The problem with the lettering method of keytop identification is that different manufacturers use different lettering systems to identify the keys. For this reason, it has become standard to simply number the keys starting with 1 on the bottom key, including the black keys. The total on any standard size piano is 88: there are 88 keys.
Number The Keys For Kids
But "numbering" can also refer to numbering the top surface of the piano keys. This is what we do in Piano By Number. See the drawing below. If you're familiar with "Solfege," the number one (1) represents "do."
Putting a visual reference on the key surface makes it easier for kids to find the notes of the song they wish to play. Many methods use different devices, such as letters, colors or animals. But there are drawbacks to each of these methods. Letters are harder for kids to use because, while the ascending alphabet is easy to understand, A B C D, the descending version, D C B A, is much harder for kids to understand quickly.

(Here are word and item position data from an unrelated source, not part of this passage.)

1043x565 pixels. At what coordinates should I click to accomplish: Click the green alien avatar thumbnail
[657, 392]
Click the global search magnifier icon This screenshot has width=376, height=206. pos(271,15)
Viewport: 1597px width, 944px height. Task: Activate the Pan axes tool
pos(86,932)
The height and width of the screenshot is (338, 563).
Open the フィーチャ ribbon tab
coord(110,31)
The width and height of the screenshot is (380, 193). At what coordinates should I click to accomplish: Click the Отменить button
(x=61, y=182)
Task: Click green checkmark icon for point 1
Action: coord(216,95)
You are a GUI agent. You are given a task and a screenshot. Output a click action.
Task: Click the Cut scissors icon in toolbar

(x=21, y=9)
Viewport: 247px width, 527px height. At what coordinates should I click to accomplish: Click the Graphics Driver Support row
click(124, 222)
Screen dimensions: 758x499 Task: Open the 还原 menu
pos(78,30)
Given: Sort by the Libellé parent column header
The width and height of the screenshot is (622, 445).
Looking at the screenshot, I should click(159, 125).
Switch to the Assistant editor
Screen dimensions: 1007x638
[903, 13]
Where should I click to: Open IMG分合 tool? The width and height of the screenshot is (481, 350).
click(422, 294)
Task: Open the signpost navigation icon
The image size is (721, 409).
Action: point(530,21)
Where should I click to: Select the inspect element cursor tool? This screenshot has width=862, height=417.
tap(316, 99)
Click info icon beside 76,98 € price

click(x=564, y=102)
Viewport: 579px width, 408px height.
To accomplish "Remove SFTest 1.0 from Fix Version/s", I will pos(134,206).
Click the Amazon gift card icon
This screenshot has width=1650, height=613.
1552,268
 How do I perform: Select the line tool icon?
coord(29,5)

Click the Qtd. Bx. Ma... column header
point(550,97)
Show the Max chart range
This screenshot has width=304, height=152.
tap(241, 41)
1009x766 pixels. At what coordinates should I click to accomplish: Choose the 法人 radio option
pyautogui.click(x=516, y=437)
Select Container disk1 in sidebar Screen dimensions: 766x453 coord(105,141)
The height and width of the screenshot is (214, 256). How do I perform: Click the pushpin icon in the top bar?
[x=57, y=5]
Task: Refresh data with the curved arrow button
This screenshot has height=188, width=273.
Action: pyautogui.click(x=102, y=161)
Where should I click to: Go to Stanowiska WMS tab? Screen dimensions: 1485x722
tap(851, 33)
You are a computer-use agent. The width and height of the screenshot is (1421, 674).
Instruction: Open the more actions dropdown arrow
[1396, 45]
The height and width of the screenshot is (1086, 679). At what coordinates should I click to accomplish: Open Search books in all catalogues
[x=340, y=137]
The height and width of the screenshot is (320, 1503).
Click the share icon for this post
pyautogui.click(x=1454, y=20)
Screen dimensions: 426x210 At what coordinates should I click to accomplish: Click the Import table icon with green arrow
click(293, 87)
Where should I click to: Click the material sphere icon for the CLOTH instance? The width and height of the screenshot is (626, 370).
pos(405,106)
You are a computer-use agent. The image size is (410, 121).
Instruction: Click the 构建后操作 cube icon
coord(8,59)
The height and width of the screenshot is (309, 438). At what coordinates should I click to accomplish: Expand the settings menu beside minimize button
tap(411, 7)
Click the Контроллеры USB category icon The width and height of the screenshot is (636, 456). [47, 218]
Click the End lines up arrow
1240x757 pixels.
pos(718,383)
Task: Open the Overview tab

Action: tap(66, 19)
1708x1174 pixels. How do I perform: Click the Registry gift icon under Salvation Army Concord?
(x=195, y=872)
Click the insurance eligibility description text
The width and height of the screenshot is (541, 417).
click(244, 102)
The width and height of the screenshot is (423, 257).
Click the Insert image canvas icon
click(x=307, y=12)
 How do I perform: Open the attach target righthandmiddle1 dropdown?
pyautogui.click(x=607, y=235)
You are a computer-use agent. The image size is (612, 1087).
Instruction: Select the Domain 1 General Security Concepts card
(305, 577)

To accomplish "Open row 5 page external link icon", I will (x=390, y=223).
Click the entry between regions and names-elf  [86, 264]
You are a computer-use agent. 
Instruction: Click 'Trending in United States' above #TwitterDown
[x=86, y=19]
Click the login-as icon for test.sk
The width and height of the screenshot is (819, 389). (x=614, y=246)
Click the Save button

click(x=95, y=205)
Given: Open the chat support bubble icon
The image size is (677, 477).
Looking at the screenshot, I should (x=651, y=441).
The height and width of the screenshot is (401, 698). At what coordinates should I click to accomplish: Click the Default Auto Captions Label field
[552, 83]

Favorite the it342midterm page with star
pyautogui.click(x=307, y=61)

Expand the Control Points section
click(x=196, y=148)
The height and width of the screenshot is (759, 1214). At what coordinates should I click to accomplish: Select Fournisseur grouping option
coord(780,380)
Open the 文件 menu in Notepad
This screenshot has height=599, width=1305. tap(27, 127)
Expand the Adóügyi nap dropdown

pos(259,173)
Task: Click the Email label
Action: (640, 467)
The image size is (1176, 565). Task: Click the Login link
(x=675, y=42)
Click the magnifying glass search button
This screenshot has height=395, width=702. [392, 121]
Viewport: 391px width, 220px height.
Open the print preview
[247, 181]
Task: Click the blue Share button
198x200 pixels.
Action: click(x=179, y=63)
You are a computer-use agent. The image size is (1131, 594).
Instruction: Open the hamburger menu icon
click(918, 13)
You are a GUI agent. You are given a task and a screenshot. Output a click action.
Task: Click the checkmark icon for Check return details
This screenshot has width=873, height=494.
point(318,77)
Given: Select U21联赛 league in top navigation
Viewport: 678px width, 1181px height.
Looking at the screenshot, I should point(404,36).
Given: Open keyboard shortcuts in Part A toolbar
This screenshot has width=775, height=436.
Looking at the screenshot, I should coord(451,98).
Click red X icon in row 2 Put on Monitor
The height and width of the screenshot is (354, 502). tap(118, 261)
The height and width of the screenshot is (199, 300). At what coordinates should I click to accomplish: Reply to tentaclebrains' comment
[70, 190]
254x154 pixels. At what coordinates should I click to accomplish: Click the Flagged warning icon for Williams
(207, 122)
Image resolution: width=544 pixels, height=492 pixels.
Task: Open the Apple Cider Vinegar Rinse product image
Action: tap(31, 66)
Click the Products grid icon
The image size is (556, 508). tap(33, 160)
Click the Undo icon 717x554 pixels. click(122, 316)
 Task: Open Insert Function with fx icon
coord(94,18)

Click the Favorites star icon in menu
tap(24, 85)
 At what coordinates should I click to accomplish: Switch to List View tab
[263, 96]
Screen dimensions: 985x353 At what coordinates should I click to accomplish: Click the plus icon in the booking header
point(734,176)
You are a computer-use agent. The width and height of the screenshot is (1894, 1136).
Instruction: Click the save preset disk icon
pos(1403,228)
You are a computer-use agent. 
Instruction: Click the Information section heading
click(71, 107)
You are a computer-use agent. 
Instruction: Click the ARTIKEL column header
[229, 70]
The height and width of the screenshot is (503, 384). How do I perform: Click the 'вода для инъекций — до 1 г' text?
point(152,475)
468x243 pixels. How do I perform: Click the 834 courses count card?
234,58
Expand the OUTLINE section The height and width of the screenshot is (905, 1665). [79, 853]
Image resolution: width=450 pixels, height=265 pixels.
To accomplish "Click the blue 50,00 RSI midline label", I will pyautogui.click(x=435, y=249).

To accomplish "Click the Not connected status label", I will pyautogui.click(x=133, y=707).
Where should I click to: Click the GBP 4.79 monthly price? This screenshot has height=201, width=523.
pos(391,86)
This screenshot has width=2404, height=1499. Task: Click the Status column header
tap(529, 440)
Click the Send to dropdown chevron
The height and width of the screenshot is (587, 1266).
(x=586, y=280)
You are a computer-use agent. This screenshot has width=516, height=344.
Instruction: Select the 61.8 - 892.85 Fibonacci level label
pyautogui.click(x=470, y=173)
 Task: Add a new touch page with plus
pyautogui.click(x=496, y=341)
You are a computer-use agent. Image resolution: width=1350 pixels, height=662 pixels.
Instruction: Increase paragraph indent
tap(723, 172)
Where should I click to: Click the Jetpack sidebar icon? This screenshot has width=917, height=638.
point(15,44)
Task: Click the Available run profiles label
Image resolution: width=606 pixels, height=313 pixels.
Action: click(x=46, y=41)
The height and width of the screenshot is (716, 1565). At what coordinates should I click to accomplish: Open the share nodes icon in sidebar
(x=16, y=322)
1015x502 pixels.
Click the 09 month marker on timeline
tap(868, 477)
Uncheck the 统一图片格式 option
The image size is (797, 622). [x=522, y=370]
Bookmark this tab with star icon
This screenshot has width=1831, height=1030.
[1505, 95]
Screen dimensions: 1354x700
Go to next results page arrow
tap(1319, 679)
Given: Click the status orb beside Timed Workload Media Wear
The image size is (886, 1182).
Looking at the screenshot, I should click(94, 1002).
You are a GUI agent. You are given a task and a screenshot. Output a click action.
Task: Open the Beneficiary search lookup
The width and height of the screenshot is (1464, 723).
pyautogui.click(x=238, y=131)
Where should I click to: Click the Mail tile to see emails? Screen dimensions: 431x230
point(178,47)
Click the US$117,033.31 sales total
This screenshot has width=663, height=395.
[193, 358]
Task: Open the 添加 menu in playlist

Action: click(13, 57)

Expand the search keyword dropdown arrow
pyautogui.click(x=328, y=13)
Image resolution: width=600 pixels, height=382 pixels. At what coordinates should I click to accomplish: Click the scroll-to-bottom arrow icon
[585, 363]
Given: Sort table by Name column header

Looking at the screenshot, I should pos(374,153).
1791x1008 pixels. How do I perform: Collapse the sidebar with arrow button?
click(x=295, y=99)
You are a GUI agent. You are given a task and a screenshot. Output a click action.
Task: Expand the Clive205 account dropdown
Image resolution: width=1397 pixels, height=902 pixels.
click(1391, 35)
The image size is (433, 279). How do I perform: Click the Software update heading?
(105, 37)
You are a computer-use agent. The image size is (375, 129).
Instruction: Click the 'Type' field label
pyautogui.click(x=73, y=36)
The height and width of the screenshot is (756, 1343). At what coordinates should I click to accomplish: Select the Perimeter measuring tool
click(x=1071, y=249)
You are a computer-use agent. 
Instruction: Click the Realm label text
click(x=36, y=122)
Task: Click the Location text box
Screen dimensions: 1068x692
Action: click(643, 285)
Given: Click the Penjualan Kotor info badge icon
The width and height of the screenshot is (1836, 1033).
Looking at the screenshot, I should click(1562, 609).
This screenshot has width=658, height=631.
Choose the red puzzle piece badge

Colors are irrelevant to future study of the piano, although they can be an easy way to get very young kids playing. Animals are equally irrelevant to music study. You may say that the “lion” represents Middle C, but another product may say that Middle C is a “chicken.”
Piano Is Easy
Why Numbers Work For Kids
We chose numbers for several reasons. First, numbers are instinctive to kids. They can count up or down with equal ease. Thus they can make music immediately. Try playing on our online piano below.
Using Numbers On The Key Surface
It's easy for kids to see the direction of the music (up/down) using numbered stickers:
1 2 3 4 5 6 7 8
8 7 6 5 4 3 2 1
Numbers Are Relevant To Music Study
The basis of all musical construction is mathematical. For example, chords are referred to by means of Roman Numerals (1 = I, 2 = II.) The distance between any two keys is called an "interval" and is expressed as a number. Thus, the distance between C and G (1 and 5 in Piano By Number) is called a "fifth." There are countless other examples of the relevance of numbers to music.
Give Kids A Musical Language They Can Understand
Reading music is very difficult for kids. We use numbers to get kids started playing interesting, familiar music from the first day. This prevents frustration and confusion. Conventional methods all start with unfamiliar, boring exercise pieces designed to begin the difficult process of understanding sheet music. Once kids have discovered how fun the piano can be, we begin the lengthy process of learning to read music.